En el espacioso salón, el largo comedor de caoba relucía con cera fresca y varios candelabros de plata estaban dispuestos sobre el mantel de seda gris del centro. La brillante luz de las velas iluminaba los rostros de las cuatro personas sentadas a la mesa. Mi padre ocupaba la cabecera; Bernice estaba a su derecha, y su sobrino favorito, Nick, a su izquierda. Yo, desde la muerte de mi madre, había ido perdiendo poco a poco mi lugar y acabé relegada a un lado con mi delantal gris, como una criada fuera de lugar.
"Bernice, ¿cómo estuvo el banquete de hoy?", preguntó mi padre, dejando el tenedor sobre la mesa. Inmediatamente, me acerqué a recoger sus cubiertos y los coloqué en la mesita auxiliar que tenía a su lado.
"Por supuesto que fue un éxito, padre. Todo el mundo sabe que Kral vendrá mañana a nuestra manada para casarse conmigo. Nuestro prestigio crecerá muchísimo a partir de ahora", respondió Bernice, levantando la barbilla con orgullo y con un tono de voz que intentaba reprimir la vanidad y fingir indiferencia.
"Eso es estupendo, querida. Eres una chica ejemplar. Sé que nunca me decepcionarás". Nuestro padre sonrió levemente.
De pie a su lado, sentí una punzada en el pecho. Yo jamás había logrado hacerlo tan feliz, mientras que Bernice lo conseguía con una facilidad que me dolía en el alma.
"Tío", dijo Nick, pasándose los dedos por la nuca. "Mi madre le envió a Bernice algunos regalos, con la esperanza de que se vea aún más radiante cuando conozca a Kral mañana".

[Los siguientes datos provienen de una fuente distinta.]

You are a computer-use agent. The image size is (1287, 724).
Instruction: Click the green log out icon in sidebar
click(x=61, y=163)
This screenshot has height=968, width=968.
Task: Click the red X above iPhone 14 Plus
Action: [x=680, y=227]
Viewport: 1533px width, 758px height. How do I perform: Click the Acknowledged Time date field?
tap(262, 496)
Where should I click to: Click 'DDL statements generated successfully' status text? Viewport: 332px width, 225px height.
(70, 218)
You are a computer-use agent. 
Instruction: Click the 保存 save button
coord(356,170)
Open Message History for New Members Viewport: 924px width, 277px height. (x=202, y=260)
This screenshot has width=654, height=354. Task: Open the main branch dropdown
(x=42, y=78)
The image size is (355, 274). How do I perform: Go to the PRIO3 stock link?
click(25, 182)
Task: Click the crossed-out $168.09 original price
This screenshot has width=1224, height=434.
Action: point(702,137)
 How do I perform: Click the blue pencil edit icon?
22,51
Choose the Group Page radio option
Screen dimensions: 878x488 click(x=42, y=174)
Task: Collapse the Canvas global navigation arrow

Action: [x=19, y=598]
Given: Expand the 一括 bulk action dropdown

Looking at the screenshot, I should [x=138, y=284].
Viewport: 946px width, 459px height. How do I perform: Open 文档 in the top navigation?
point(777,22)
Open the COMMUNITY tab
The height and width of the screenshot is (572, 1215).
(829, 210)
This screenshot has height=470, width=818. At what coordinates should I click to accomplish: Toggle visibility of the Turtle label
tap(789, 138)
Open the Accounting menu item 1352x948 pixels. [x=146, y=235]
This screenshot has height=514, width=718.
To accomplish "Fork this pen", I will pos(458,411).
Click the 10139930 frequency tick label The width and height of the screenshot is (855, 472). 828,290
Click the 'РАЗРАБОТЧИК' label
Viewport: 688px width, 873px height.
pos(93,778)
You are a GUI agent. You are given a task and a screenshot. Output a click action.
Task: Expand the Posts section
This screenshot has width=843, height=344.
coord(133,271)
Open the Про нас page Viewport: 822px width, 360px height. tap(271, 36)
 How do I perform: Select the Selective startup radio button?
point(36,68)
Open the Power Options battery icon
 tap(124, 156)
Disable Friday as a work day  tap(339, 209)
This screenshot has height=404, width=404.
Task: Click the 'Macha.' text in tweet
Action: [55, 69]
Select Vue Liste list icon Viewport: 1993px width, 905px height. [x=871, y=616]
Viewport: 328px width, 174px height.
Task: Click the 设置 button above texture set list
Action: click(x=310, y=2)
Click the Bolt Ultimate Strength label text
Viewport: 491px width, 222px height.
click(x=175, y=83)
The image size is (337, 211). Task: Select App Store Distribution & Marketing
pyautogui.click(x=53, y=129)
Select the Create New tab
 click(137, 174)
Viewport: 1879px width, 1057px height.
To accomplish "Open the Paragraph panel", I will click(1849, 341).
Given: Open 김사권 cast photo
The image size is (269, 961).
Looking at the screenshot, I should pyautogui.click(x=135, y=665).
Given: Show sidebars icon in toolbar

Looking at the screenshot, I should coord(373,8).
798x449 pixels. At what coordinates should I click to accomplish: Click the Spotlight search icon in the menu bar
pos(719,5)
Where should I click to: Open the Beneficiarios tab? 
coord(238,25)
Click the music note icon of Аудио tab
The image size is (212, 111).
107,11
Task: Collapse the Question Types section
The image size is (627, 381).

Sacó una caja de terciopelo negro y la abrió. Dentro había juegos de aretes, collares y anillos con diseño de lirios, confeccionados con diamantes y perlas. Los diamantes perfectamente tallados destellaban; Bernice tomó un arete de la felpa de terciopelo y lo acarició con total satisfacción. Observé en silencio cómo las hermosas joyas adornaban su rostro, luego bajé la cabeza hacia las sombras, recordando el último collar de perlas que me había dejado mi madre.
Aunque me esforzaba por no llamar la atención de los tres comensales, Bernice siempre necesitaba un público más grande.
"Tú", ordenó, golpeando la mesa. Justo cuando pasaba junto a mi padre para retirar su plato, me miró de reojo y me tendió la mano. "Ponme este anillo".
Vi el otro anillo en su dedo, el mismo que había estado buscando en la piscina. El frío punzante del agua helada pareció invadirme de nuevo. Creí que me estaba dando fiebre. Me sentía mareada y con náuseas. Intenté contenerme, dispuesta a tomar el anillo de lirio de la mesa para ponérselo.
"Espera", Nick me miró de repente y sonrió como si apenas notara mi presencia. "Qué descuido de mi parte olvidar a la otra hija de mi tío. Traje un regalo para Bernice y olvidé el tuyo. No te enfades conmigo, Delia".
Su sonrisa parecía muy amistosa, pero el rostro de Bernice se ensombreció de inmediato: "Por favor, Nick, solo es una perdedora que ni siquiera tiene loba. Es la vergüenza de nuestra manada. ¿Qué joyas podrías tener para ella? ¿Acaso se va a presentar ante el noble Kral mañana? Solo nos dejaría en ridículo".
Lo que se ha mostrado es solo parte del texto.